Хозяин, опираясь на костыль, попытался вскочить с единственного кресла и, уступив его гостю, пересесть на табурет. Гость махнул зонтиком на длинной костяной ручке.
— О-отец-благо-го-детель… Без работы… уповая…
Вторым порывом хозяина было бухнуться в ноги, так и продолжая сжимать в руке грамотку об увольнении со службы. Грамотка и без того была изрядно помята, как и сам хозяин, чернила от пота потекли.
— По-потому как был избит… и жалобу… жалобу в магистрат… — проблеял несчастный.
— Жену бьешь, — губы гостя растянулись. — И правильно бьешь. Баба — дура.
— Да, она… — желтое мелькнуло в глазах и увяло. Развалина.
— С поручением ты не справился, — острие зонтика выбило из кирпича искры. — Магистрату остался должен.
— Я… я…
— За лечение.
— Я, благодетель…
— Заткнись.
Гость стал ходить по покою, каждым ударом зонта словно вбивая в дом свои слова. Хозяин водил за ним совершенно суматошными, насмерть запуганными глазами.
— …последнее средство — довести дело до конца.
— Он меня убьет!
— Милый мой, — отец-благодетель посмотрел страдальцу прямо в глаза. — Вот и видно, что ты месяц не выходил из дому. Пил?
Отмахнулся от вялых возражений.
— Пил беспробудно. А там сейчас новый хозяин. Тебе известно имя Ястреб Крадок?
Гостю показалось, хозяина сейчас придется вынимать из-под стола, в весьма непотребном виде. Он дернул носом.

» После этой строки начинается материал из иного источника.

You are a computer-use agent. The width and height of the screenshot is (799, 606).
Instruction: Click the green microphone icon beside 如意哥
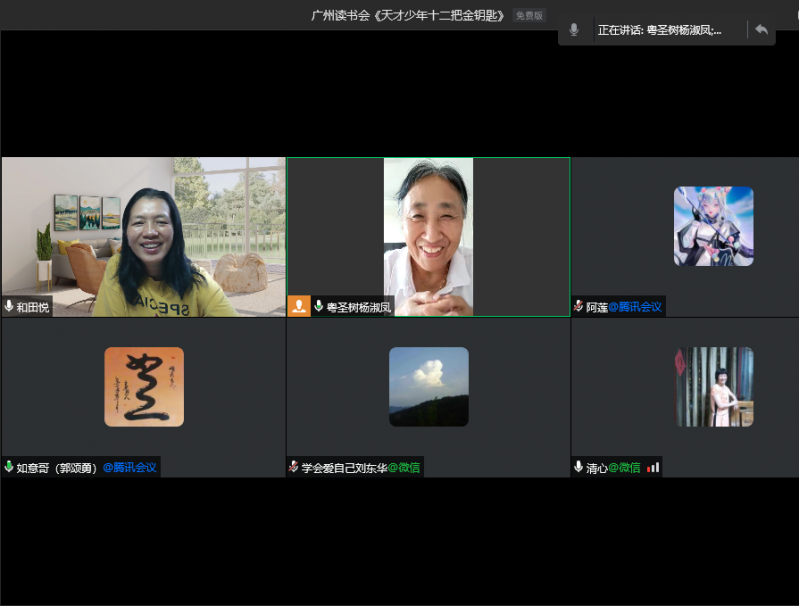coord(10,467)
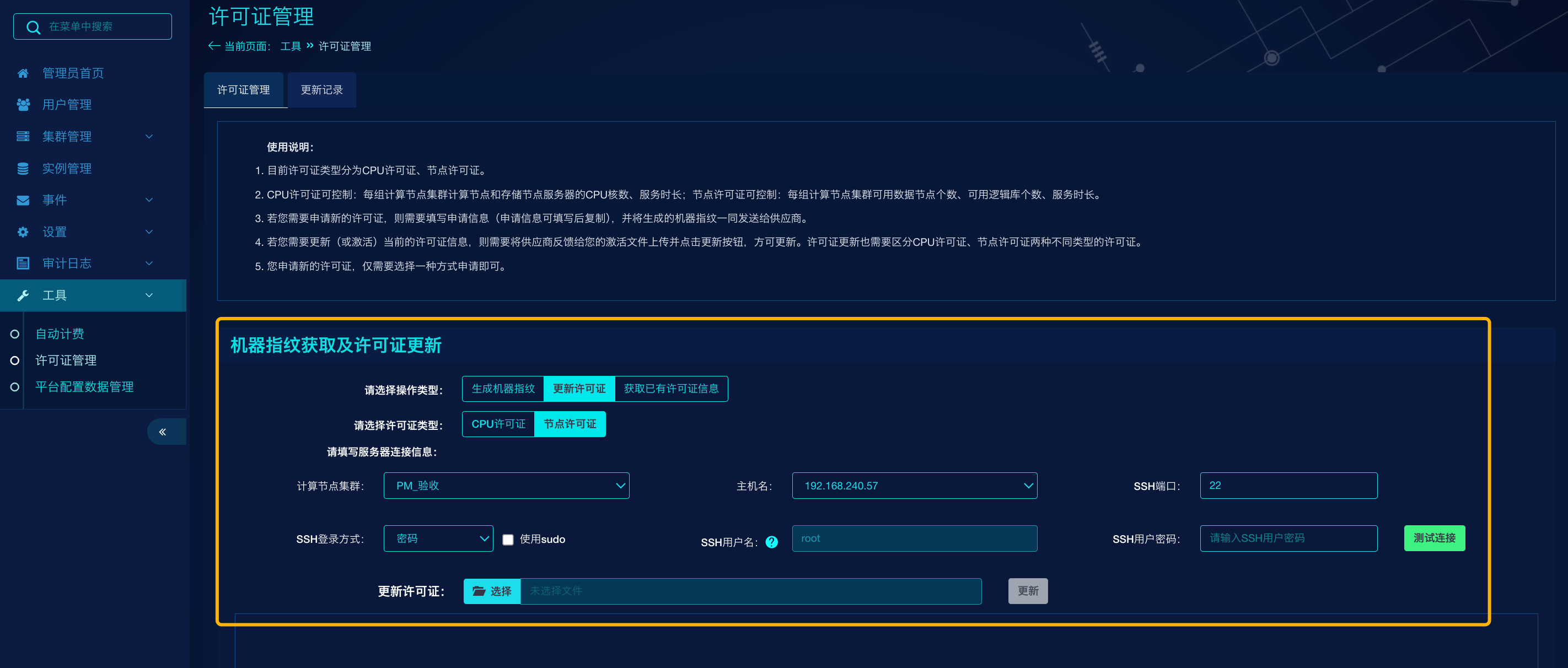
Task: Open the 计算节点集群 dropdown
Action: tap(506, 486)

— Дед знаменщика Юрия, визит к которому был для вас столь неудачен, — едва-едва растянулась пергаментная кожа на губах. — Ну-ну, — слегка потрепать по плечу: ободрить, но не испугать. — Пограничник. Предположительно, погиб в ночь Разбитой Луны. Разумеется, делиться вот этим ни с кем не стоит.
Оглянулся: жена бедняги и рядом не стояла. Хоть с этим справился. Нет, ну с кем приходится работать!.. (полувздох). Отец-дознаватель глубоко заглянул в остекленевшие от ужаса глаза хозяина и почти нежно продолжил:
— Так вот, оказалось, он осел в Исанге. И даже сделался преуспевающим врачом. Мы это проверим. Но пройдет месяц или два. А он уже сейчас на нашей шее.
Легкое касание: моя шея может так же страдать, как и ваша — Крома прежде всего. О, мы приободрились? Нам показалось, что простят неудачу? Голубчик, мы не прощаем. Мы можем забыть… на время. Отец-дознаватель улыбнулся еще тоньше, совсем уж тонко; зонтик описал плавный круг, мазнув по стене крылатой тенью.
— Забудьте про прачку, она нас пока не интересует. Падите в ноги деду Крадоку, он недавно женился, от этого глу… добреют. Бейте на жалость. Бедственное положение, долги, закладная на дом, смертельная болезнь жены. Придумайте сами!
Невольно пропустил раздражение. Этот дурень уронил костыль. Поднять, вот так. Побольше жалости в голос. Это не я виноват перед тобой, это мой жестокий долг.
— Вы справитесь. Досадные недоразумения случаются с любым. Отцы-радетели на вас надеются.
Еще бы. Такой дурак, что никто не примет всерьез. А примет — терять не жалко. Ах, какой дом. После кончины мужа можно будет облагодетельствовать несчастную, взять в служанки. Отец-дознаватель зажмурился, губы сошлись в ниточку, чуть поддернувшись кверху на уголках. Ой, вот только не надо убеждать меня в твоей вечной преданности, и в бесконечной благодарности, было это, было, сколько раз уже было, фальшиво насквозь, и не смешно.
— Не провожайте, не надо. Вам трудно двигаться. Я пришлю к вам магистратского лекаря, и уже вечером вы сможете пойти.